═════ Provided entries

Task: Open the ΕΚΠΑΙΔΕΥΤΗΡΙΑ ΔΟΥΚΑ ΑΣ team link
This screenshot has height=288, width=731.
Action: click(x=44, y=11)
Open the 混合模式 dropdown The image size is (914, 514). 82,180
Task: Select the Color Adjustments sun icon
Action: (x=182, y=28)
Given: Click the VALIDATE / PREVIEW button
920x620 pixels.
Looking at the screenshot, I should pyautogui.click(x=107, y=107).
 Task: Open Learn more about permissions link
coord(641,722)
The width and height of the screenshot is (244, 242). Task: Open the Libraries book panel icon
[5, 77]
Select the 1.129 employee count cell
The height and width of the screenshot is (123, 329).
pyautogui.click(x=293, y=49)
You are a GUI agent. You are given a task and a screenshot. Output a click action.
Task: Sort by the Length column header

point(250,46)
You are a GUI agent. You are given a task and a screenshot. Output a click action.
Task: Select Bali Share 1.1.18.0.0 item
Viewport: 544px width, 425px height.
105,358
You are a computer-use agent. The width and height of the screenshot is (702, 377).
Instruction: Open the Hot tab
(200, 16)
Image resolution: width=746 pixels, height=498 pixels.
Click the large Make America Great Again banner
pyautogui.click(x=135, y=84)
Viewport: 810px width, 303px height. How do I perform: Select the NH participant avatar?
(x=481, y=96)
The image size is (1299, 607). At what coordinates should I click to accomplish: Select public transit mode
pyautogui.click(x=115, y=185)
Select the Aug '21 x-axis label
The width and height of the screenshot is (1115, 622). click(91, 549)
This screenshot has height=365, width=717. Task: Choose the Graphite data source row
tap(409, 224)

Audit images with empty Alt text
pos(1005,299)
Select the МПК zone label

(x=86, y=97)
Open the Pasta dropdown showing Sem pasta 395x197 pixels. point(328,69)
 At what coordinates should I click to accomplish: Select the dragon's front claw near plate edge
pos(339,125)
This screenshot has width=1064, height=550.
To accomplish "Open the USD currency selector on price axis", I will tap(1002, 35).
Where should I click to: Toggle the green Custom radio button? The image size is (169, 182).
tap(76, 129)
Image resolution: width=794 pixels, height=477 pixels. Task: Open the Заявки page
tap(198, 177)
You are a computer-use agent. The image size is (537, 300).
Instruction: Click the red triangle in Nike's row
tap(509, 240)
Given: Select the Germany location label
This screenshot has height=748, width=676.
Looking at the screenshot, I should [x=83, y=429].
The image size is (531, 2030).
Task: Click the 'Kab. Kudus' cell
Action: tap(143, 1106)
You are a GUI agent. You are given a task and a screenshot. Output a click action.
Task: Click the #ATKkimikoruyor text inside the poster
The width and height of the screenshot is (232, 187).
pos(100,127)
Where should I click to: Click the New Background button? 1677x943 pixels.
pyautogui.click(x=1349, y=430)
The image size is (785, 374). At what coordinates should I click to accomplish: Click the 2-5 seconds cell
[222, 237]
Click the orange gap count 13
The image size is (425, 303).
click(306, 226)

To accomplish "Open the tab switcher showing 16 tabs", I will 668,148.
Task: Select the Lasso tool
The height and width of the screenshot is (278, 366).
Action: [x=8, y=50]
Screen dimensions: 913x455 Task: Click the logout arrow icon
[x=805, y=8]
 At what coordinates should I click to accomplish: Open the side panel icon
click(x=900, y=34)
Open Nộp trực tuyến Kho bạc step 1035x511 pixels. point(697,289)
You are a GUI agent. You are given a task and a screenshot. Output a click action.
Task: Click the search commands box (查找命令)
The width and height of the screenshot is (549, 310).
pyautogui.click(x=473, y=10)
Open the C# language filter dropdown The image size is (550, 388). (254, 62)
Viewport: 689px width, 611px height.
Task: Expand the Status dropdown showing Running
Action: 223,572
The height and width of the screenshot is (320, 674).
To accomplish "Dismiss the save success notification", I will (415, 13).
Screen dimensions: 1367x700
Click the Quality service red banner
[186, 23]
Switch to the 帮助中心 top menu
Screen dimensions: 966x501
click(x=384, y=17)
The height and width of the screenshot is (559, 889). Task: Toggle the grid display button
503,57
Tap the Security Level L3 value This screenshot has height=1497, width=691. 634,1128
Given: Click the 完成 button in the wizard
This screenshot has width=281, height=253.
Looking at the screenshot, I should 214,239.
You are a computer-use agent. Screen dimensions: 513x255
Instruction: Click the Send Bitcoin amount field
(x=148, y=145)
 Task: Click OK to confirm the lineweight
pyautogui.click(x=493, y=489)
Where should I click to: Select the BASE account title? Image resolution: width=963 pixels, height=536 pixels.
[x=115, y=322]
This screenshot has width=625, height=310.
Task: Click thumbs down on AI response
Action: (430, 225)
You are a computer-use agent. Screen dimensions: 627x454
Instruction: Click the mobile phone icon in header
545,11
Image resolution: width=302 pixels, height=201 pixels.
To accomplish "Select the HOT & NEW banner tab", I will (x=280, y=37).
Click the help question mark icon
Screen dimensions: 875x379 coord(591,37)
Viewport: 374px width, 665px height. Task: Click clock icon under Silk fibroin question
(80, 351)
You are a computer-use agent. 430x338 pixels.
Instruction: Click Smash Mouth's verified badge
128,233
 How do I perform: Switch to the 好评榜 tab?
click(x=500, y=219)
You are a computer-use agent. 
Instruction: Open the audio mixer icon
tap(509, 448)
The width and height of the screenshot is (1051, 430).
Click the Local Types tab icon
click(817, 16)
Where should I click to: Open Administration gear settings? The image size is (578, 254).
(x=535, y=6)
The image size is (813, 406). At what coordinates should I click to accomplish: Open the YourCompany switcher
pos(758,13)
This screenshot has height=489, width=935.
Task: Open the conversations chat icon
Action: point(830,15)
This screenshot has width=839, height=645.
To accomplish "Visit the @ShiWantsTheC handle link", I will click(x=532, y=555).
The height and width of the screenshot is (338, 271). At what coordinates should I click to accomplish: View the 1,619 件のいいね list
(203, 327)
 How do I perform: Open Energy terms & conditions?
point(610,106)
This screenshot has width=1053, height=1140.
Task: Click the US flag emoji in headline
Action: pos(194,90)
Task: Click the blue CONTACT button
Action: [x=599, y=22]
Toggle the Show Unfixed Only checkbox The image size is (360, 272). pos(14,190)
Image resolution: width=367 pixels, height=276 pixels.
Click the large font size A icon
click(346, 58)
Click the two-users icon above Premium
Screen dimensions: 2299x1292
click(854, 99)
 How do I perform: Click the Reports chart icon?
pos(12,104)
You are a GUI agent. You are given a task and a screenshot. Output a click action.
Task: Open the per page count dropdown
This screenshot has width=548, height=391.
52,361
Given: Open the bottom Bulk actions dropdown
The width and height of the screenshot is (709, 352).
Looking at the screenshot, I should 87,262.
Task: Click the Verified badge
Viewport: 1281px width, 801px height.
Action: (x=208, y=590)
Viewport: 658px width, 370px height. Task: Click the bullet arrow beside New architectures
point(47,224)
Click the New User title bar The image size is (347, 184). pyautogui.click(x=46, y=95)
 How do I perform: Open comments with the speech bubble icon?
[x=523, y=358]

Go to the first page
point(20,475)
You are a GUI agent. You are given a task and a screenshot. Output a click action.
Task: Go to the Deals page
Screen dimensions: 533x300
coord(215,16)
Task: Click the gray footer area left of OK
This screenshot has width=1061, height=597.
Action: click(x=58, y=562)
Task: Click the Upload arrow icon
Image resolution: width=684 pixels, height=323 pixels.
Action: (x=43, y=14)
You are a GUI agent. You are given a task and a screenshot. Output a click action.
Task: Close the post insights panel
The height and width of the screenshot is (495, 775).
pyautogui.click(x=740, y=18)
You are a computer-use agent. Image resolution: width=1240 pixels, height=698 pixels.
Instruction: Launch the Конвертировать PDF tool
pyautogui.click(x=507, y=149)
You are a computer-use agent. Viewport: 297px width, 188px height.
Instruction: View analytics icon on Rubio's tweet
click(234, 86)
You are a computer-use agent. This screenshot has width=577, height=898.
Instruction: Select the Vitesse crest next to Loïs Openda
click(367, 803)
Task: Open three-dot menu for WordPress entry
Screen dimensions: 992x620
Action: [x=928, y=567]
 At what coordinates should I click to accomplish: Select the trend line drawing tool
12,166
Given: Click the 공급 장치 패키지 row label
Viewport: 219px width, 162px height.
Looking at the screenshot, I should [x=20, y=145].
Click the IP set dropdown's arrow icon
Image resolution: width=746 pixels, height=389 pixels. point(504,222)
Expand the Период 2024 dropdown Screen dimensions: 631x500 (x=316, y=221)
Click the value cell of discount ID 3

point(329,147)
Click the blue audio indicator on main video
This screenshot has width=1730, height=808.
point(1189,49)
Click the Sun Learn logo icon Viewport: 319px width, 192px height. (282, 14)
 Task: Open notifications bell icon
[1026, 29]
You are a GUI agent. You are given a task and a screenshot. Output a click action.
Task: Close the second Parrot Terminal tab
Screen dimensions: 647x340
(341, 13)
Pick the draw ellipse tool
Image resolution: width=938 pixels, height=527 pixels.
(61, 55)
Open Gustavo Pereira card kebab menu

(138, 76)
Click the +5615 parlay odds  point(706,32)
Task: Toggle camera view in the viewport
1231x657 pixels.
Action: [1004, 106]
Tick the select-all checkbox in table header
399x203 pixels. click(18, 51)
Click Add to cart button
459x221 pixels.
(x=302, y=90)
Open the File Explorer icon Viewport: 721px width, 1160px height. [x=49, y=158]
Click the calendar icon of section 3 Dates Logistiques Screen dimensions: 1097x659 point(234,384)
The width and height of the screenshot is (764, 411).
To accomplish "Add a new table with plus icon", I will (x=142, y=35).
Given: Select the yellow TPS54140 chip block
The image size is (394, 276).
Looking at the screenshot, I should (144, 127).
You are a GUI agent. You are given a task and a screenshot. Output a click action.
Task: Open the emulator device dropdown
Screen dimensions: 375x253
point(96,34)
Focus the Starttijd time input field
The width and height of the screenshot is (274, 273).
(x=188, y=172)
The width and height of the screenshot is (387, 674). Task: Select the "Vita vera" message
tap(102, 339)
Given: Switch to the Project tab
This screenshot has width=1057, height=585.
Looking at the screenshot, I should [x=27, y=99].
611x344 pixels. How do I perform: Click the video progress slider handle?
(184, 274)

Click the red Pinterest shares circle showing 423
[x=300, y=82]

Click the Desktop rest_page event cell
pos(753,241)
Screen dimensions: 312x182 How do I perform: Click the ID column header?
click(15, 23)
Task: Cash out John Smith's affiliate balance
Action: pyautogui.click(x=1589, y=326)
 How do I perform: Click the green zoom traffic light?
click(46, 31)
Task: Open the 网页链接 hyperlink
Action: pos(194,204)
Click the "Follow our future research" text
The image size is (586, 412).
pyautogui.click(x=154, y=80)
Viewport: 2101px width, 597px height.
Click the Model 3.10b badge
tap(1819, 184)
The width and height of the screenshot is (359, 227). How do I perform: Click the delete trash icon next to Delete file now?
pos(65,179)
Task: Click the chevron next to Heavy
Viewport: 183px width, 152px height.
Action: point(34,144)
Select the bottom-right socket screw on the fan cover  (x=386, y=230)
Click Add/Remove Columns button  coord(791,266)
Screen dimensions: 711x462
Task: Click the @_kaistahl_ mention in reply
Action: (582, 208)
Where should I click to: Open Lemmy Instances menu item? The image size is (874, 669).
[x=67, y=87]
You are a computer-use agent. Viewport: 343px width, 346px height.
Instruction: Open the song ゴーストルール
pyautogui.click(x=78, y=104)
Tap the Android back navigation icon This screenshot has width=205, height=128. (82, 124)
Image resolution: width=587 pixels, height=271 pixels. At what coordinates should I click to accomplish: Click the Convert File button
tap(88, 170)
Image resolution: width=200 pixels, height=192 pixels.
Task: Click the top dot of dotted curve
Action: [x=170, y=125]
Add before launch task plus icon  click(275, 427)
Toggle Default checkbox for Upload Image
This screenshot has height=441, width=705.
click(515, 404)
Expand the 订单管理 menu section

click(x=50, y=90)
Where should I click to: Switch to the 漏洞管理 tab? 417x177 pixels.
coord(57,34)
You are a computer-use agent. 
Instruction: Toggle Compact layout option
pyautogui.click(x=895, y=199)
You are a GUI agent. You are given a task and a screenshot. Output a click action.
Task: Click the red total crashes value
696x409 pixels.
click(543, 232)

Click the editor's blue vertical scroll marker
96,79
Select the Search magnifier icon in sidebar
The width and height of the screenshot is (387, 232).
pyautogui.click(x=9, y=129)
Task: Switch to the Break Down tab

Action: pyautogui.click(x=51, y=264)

══════════

*Action item*
Transcribe, exactly and without additions, the lines of the records above, beginning with the line that contains "459x221 pixels." and ending with the line that contains "The width and height of the screenshot is (764, 411).", both included.

*Written answer*
459x221 pixels.
(x=302, y=90)
Open the File Explorer icon Viewport: 721px width, 1160px height. [x=49, y=158]
Click the calendar icon of section 3 Dates Logistiques Screen dimensions: 1097x659 point(234,384)
The width and height of the screenshot is (764, 411).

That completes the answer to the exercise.